In Friday’s issue of the Morbidity and Mortality Weekly (MMWR), the Centers for Disease Control and Prevention released the 2009 statistics from the National TB Surveillance System. The results were encouraging as a decrease in total cases was seen from 2008 to 2009.
To arrive with their numbers, health departments in the 50 states and the District of Columbia (DC) electronically report to CDC the TB cases that meet the CDC/Council of State and Territorial Epidemiologists case definition.
The CDC calculates national and state TB rates overall and by racial/ethnic population using current U.S. Census population estimates. A U.S.-born person was defined as someone born in the United States or in its associated jurisdictions, or someone born in a foreign country but having at least one U.S.-born parent. Persons not meeting this definition were classified as foreign born.
Here are some of the numbers:
• In 2009, there were a total of 11,540 TB cases reported at a rate of 3.8 cases per 100,000 population. In 2008, the TB rate was 4.2 cases per 100,000 population; this represents a 11.4 percent decrease.
• That represents the greatest single year decrease since surveillance began in 1953.

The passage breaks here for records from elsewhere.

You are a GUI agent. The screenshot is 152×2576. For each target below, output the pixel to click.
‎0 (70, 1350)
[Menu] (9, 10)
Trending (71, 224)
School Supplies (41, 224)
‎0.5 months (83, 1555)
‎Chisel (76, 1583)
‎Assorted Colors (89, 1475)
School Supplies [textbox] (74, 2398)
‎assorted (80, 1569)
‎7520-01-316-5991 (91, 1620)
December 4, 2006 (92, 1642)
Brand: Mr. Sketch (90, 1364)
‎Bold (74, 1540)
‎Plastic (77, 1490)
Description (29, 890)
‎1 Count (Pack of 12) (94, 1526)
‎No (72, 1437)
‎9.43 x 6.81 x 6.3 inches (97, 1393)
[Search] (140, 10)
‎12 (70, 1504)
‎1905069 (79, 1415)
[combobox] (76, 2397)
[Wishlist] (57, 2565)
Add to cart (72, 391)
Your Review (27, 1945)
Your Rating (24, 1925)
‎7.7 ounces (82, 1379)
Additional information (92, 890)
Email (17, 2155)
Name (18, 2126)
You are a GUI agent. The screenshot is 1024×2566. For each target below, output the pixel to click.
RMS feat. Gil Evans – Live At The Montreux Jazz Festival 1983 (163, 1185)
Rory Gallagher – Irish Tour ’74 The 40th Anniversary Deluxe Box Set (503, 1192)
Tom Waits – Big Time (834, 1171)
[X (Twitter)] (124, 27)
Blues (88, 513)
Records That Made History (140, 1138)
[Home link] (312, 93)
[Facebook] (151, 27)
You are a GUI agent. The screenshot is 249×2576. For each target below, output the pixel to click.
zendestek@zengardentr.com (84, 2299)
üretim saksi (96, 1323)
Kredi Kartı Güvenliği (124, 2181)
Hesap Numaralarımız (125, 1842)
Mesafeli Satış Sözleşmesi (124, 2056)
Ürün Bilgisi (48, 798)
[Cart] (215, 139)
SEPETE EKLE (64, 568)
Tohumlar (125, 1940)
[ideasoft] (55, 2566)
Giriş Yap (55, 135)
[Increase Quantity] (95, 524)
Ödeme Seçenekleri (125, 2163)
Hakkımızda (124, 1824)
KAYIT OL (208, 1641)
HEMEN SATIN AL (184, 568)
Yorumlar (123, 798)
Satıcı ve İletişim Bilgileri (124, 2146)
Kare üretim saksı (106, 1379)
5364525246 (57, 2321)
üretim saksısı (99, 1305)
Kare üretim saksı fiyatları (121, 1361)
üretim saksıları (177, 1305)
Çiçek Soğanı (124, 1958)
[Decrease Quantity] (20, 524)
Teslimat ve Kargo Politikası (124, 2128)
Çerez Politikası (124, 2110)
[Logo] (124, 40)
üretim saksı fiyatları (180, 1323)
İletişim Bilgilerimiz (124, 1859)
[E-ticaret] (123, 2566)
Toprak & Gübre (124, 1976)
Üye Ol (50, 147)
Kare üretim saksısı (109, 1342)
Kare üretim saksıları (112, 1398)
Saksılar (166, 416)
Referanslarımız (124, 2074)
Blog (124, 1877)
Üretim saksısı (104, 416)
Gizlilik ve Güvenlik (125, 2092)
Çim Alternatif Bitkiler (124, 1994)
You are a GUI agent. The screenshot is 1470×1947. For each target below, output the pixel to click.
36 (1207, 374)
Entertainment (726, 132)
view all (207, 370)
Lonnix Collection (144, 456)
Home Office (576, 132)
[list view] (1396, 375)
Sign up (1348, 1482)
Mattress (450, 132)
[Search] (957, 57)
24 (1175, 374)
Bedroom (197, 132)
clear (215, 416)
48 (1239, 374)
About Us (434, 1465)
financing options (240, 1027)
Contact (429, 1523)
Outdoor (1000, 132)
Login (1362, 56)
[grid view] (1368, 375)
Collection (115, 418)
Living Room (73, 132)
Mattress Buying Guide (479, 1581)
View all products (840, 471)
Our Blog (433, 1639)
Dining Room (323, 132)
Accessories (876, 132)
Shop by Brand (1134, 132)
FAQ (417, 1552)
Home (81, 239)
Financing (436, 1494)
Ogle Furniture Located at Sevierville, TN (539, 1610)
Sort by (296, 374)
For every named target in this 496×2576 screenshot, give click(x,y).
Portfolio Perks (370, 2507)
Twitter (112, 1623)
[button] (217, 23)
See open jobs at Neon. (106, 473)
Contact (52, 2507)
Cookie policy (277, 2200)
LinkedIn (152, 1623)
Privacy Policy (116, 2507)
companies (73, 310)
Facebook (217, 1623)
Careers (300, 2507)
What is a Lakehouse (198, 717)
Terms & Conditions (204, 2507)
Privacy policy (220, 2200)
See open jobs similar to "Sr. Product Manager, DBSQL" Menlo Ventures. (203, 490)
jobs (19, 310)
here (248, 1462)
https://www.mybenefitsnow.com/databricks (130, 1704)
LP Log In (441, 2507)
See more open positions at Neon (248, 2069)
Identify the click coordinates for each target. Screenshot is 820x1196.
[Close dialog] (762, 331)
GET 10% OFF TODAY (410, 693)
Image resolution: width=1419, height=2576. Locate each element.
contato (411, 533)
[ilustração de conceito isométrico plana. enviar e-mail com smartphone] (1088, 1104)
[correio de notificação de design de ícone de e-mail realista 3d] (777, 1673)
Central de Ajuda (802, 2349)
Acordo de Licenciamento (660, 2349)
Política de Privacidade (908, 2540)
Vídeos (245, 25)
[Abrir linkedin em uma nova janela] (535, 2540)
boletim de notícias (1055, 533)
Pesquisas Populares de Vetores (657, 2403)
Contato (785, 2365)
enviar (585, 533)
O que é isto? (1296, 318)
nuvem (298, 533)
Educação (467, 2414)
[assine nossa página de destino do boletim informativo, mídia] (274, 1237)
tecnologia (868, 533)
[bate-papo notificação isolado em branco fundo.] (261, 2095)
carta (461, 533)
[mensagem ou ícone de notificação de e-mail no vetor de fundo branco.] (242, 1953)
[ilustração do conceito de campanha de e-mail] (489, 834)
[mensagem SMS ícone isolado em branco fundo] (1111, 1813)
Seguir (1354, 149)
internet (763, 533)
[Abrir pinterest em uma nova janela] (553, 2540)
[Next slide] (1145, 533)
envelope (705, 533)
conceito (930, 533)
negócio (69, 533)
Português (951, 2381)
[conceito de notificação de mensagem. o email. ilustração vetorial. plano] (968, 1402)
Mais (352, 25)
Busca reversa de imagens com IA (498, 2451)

• Foreign born persons and racial/ethnic minorities have a disproportionately higher amount of TB cases than the population as a whole.
• The TB rate in foreign born persons was almost 11 times higher than in US born persons.
• TB rates in blacks and Hispanics was about 8 times higher than among non-Hispanic whites.
• TB rates in Asians were over 25 times higher than non-Hispanic whites.
• The lowest rate of TB in any state was in Wyoming (0.4 per 100,000 population)
• The highest rates were seen in Hawaii (9.1 per 100,000 population)
• Four states accounted for more than half of all TB cases reported (50.3%); California, Florida, Texas and New York.
• The total TB cases in US born persons in 2009 were 4,499, as compared with 5,282 cases in 2008.
• The total TB cases in foreign born persons in 2009 were 6,806, as compared with 7,602 cases in 2008.
• Four countries accounted for more than half of the TB cases reported in foreign born persons (50.1%); Mexico, the Philippines, India and Vietnam.
• Over 10 percent of people with TB were co-infected with human immunodeficiency virus (HIV).
The CDC points out that the overall decreases in TB cases may be due to changes in population demographics or better TB control; or does it represent increased underreporting or under diagnosis of TB?